Little of the frontal is preserved in Viatkogorgon; only the portion contributing to the orbital wall is intact (Fig. 4B). Within the orbit, the anterior border of the frontal is bifurcated by a posterior process of the prefrontal. The postfrontal is represented solely by a thin strip of bone at the posterodorsal edge of the orbit; it is otherwise reconstructed in plaster.
The dorsal ramus of the postorbital, like the rest of the intertemporal skull roof, is missing in this specimen (Fig. 4B). The ventral ramus is a thin rod making up the postorbital bar (similar to that of Nochnitsa, but somewhat anteroposteriorly broader). The postorbital bar is a straight rod in lateral view, lacking the anteroventral curvature of Nochnitsa. It also has a weak posterior fossa, presumably for attachment of the jaw muscles.

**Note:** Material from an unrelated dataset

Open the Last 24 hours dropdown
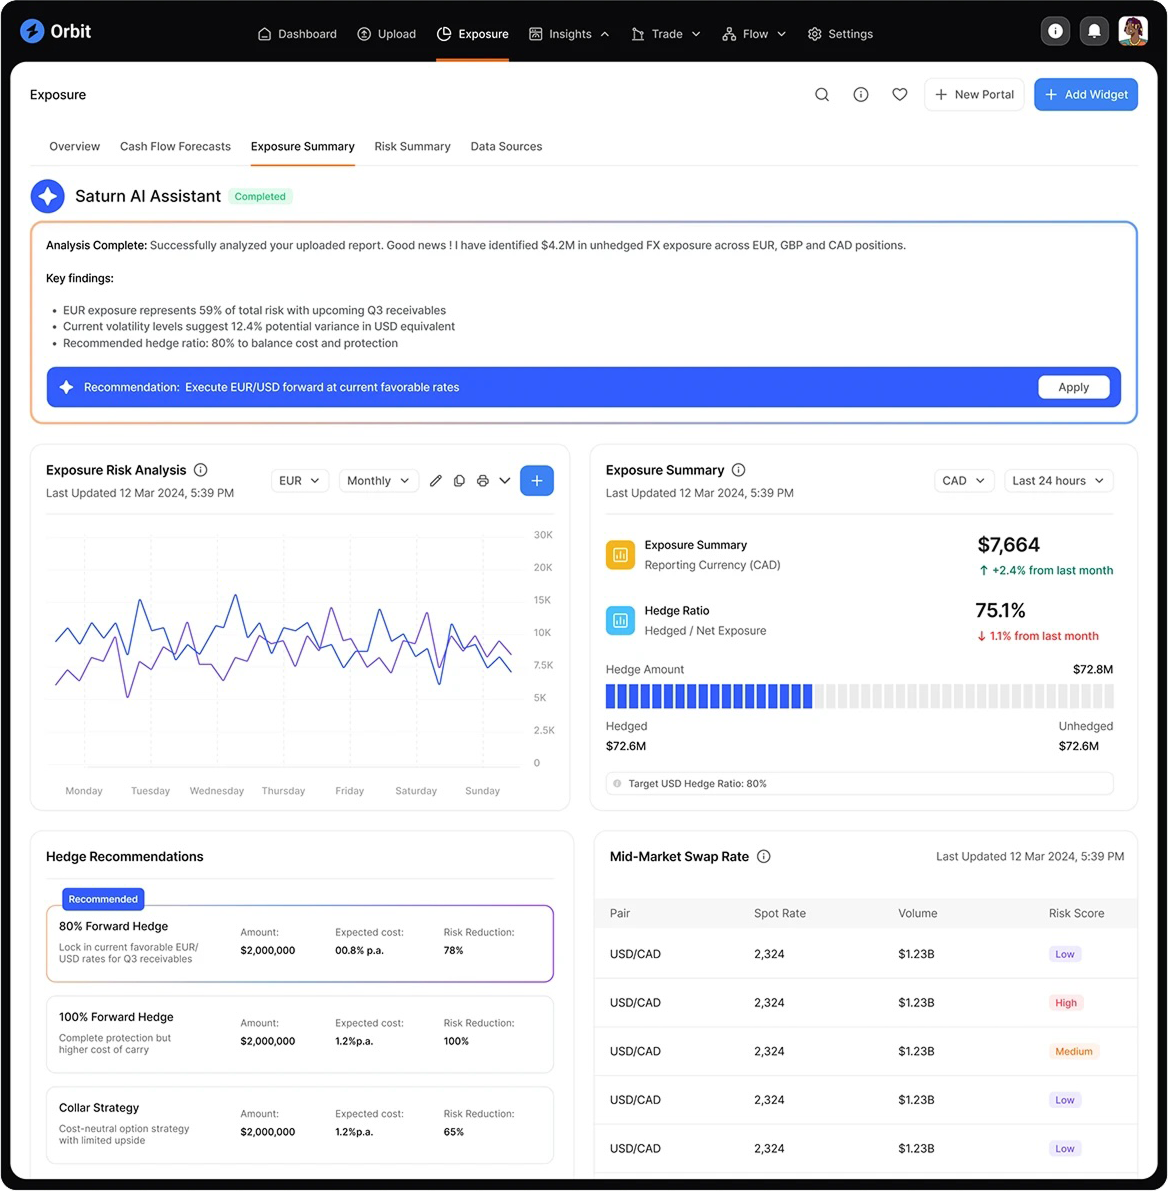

The zygomatic portion of the squamosal shows the same distinctly bounded squamosal sulcus with posteroventral flange as in Nochnitsa, but is much larger and more expansive, and extends onto an anterodorsal flange at the ventral edge of the temporal fenestra (Fig. 4B). It is also taller anterior to the sulcus and extends further forward on the subtemporal bar. Below the squamosal sulcus the lateral edge of the quadrate is exposed, having disarticulated slightly from the slot it fits into. The quadrate is preserved in articulation with the articular.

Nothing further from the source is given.